It is a little unclear to me how to best utilize DADA2. According to the FMT tutorial, "the DADA2 denoising process is only applicable to a single sequencing run at a time, so we need to run this on a per sequencing run basis and then merge the results" for multiple sequencing runs. However, the forum topic DADA2 multiple runs with different number of samples talked about analyzing one sample at a time and a single sequencing run in DADA2.
I understand that I do not want to analyze more than one sequencing run at a time in DADA2, but if I have 32 samples in a single sequencing run, can I analyze each sample separately in DADA2 then merge all samples afterwards instead of analyzing all 32 DADA2 results afterwards to take advantage of my high-throughput sequencing cluster? Or would it not be recommended because of the way the DADA2 error model works?
Lets say you did one Miseq run containing 32 samples. As far as I understand, you run DADA2 ONCE, where DADA2 does the analysis per sample, and outputs a frequency table containing the information for all 32 samples. You do NOT need to specifically run dada2 32 times (once per sample). Hopefully I (correctly) answered your doubts.
Thanks for your quick response @ Richard_Rodrigues1! You are understanding my question correctly.

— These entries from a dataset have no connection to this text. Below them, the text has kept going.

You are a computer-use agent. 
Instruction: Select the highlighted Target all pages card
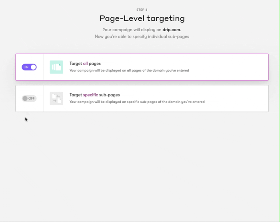tap(142, 67)
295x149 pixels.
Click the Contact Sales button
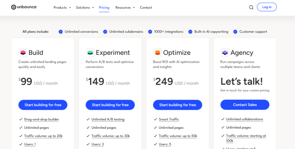[x=245, y=105]
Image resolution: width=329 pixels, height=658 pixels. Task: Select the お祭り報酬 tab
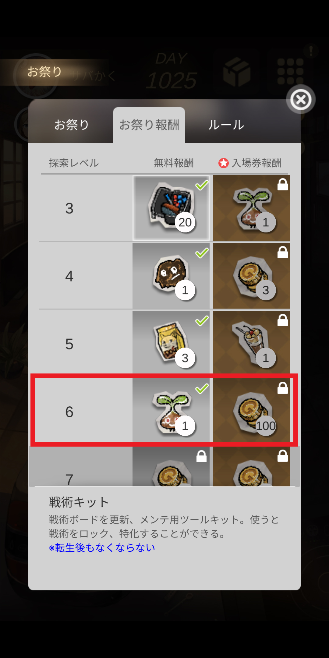(149, 125)
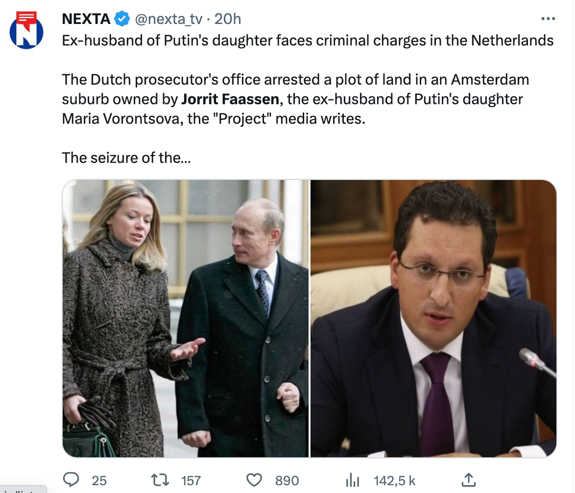Expand truncated text 'The seizure of the...'
The image size is (575, 493).
pyautogui.click(x=126, y=157)
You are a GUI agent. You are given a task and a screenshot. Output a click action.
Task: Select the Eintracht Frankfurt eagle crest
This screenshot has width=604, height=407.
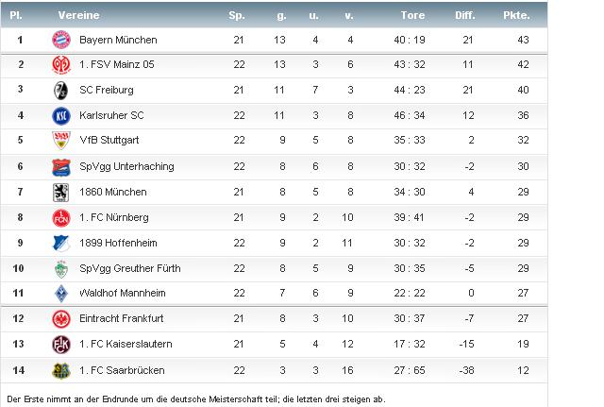(x=61, y=319)
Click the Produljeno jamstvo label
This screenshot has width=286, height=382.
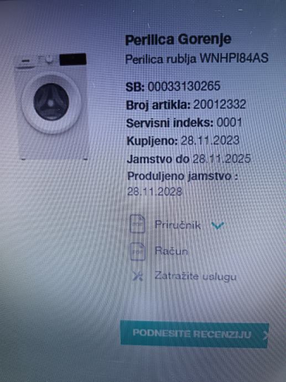tap(182, 177)
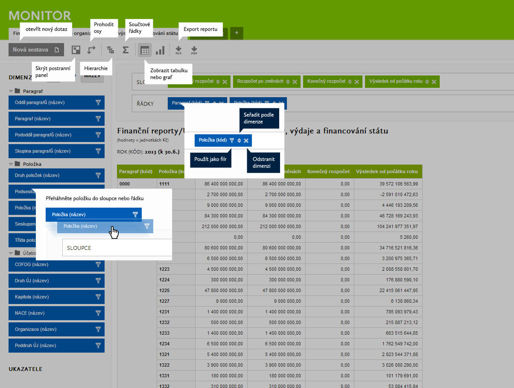The width and height of the screenshot is (514, 388).
Task: Click the Nová sestava button
Action: pyautogui.click(x=36, y=50)
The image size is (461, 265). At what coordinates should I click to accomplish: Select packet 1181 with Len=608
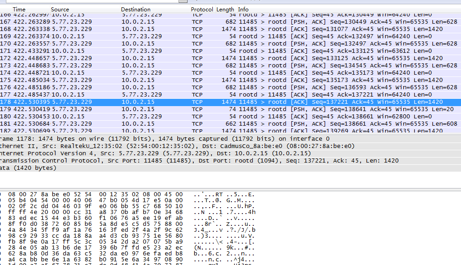click(x=227, y=124)
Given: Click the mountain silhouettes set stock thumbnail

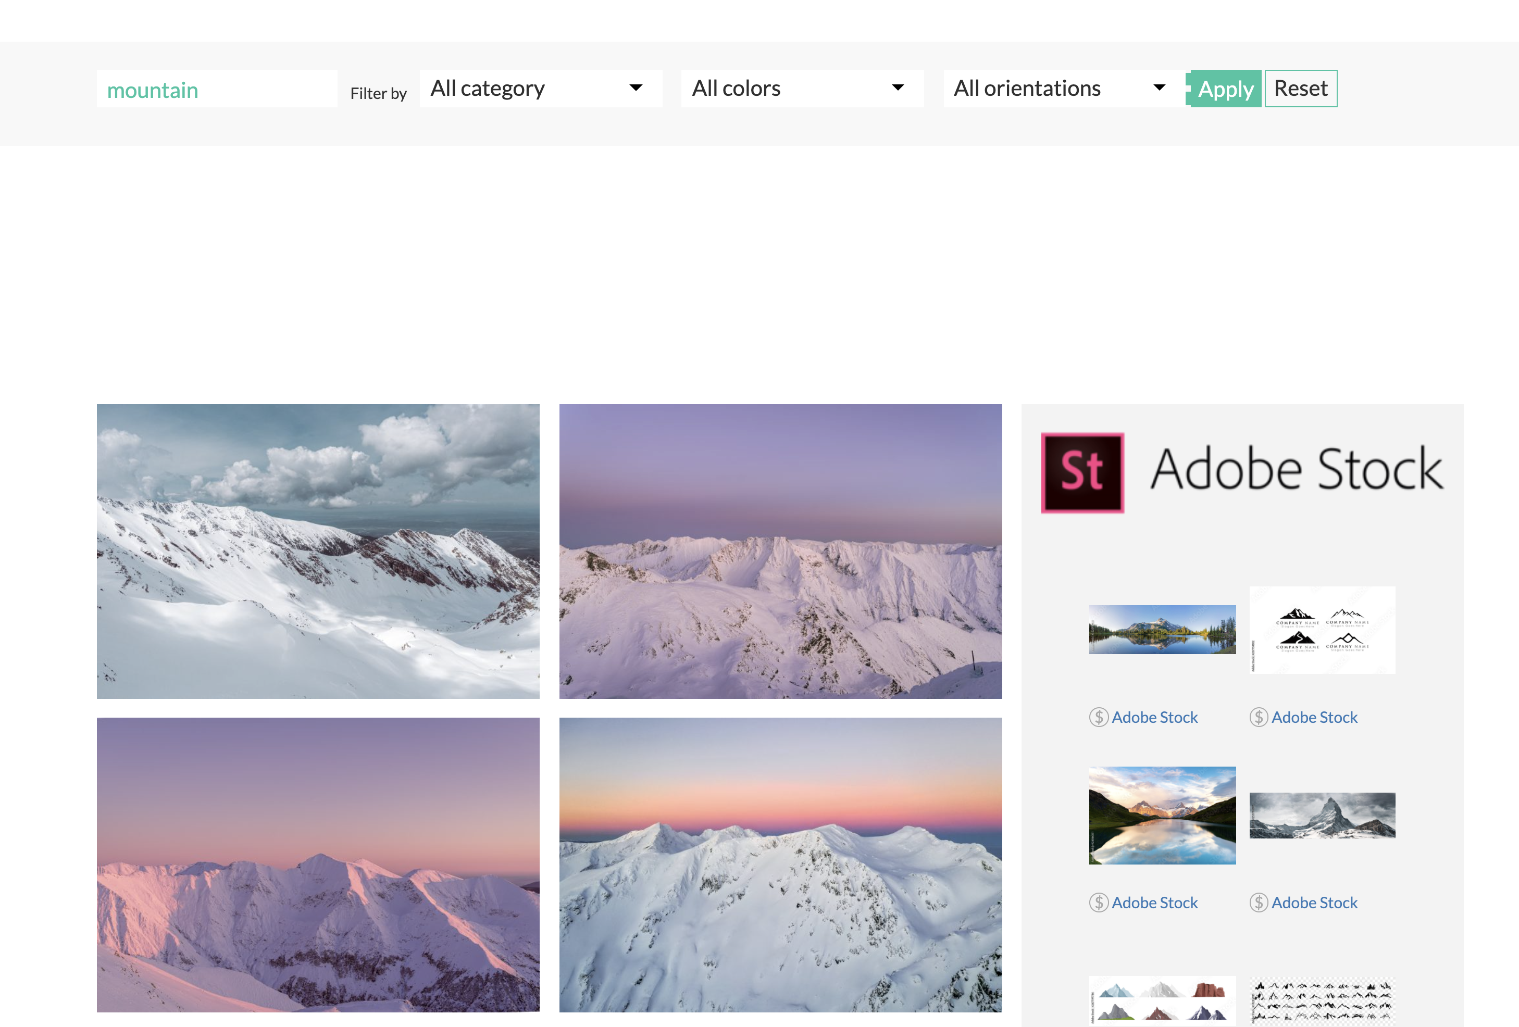Looking at the screenshot, I should click(1322, 1001).
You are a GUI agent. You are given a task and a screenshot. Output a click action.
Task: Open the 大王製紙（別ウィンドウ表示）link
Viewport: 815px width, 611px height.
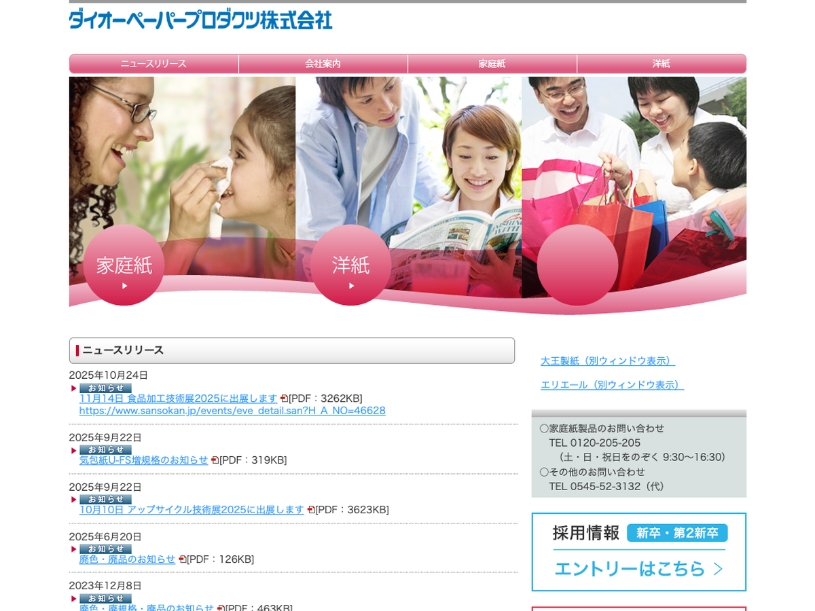607,361

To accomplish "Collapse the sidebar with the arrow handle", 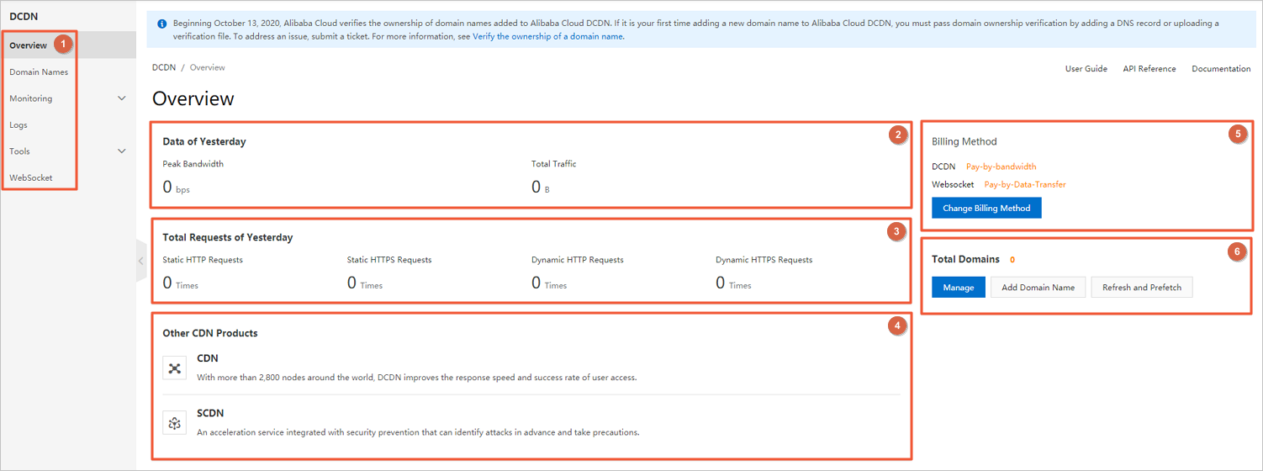I will tap(140, 262).
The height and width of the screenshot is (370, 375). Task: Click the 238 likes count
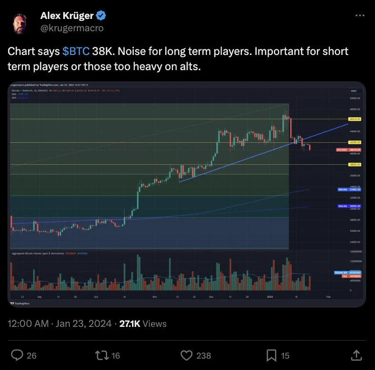(204, 356)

I understand that I can run DADA2 once for all 32 samples, but doing that would take a long time depending on the sequence quality. I want to speed up this process (potentially) by taking advantage of the high-throughput computer cluster by analyzing each sample in DADA2 separately. What I want to know is:
Is this recommended?
Is the error model for DADA2 different whether I run each of the 32 samples separately or run all 32 samples as one DADA2 analysis?
You can run all samples together (once) and I think dada2 parallelizes based on --p-n-threads arg. use the --p-n-threads 0 arg to use all cores. Will save you time than running dada2 separately on each sample.
So I know it will affect the --p-chimera-method. Not sure about the error model, but from what I read it seems dada2 uses the information from a single (full) run to get the error model. Running 32 samples together (or actually all samples in the miseq run) would make sense.
Again, please wait to hear from the qiime2 developers about these questions.
I am aware of those parameters, and have used those parameters, but DADA2 still takes a long time. Which is why I am wondering if there is a disadvantage to analyzing each sample separately in the DADA2 step then combining all samples in downstream analyses.
With only 32 samples, going through an HTC shouldn't take too long. What kind of wait-times are you experiencing?
This is technically already how DADA2 works. It makes the error model using all the samples from the same run, then uses that model to denoise each read separately and independently, this is why it is nicely parallelizable.
If you still really wanted to run DADA2 separately on each sample, it may be technically doable, not in the qiime2 version, possibly with DADA2 in R (not sure, you can check with the DADA2 forum), I just don't know if it makes any sense to do so. If your goal is to divide the workload into n cores (through different clusters), this would be roughly the same as just having --p-n-threads n. But as @Richard_Rodrigues1 mentioned (thanks for that by the way!) you wouldn't be able to properly use chimera removal methods since those do depend on the collective output.
Alternatively, check out DADA2 tutorial on dealing with big data, perhaps this is more what you are looking for?
7 days is certainly abnormally long for 32 samples, especially if running in parallel. On a PC running virtual machine, 8Gig memory and 6 cores dedicated I've completed ~80 samples (4-6 Mil reads) in ~ 12 hours. Of course this can be highly variable, but 7 days seems still pretty atypical. There may be something else causing this issue..How big are these files and how many sequences are you working with in those 32 samples and how long are the reads. What kind of machine were you running this on? CPU, memory, and # of dedicated cores to the task (i.e. --p-n-threads ?)
You can certainly try running it in R, though you'll probably want to make sure your R environment is set for parallel tasks. That link should hopefully explain these. Keep us posted!
We have a HTCondor computer cluster at our facility. Each of the 12 Linux nodes in our cluster has 38 CPUs, 4 TB memory, and 128 GB RAM. I usually specify 38 for --p-n-threads. It could very well be that maybe I am using our HTCondor cluster incorrectly or that maybe I should be using a high performance computer instead so I can increase --p-n-threads...
I'm working with between 70 million to over 250 million reads, so it makes sense to me that it would take a lot longer to analyze my data. This is why I am asking the question of whether analyzing sample vs sequencing run makes sense and if the error model is affected at all...
Makes sense — I think you may just need to wait this out.
I would not advise splitting. I can't say for sure what impacts this would have on the error model, but chimera filtering and singleton filtering would be impacted.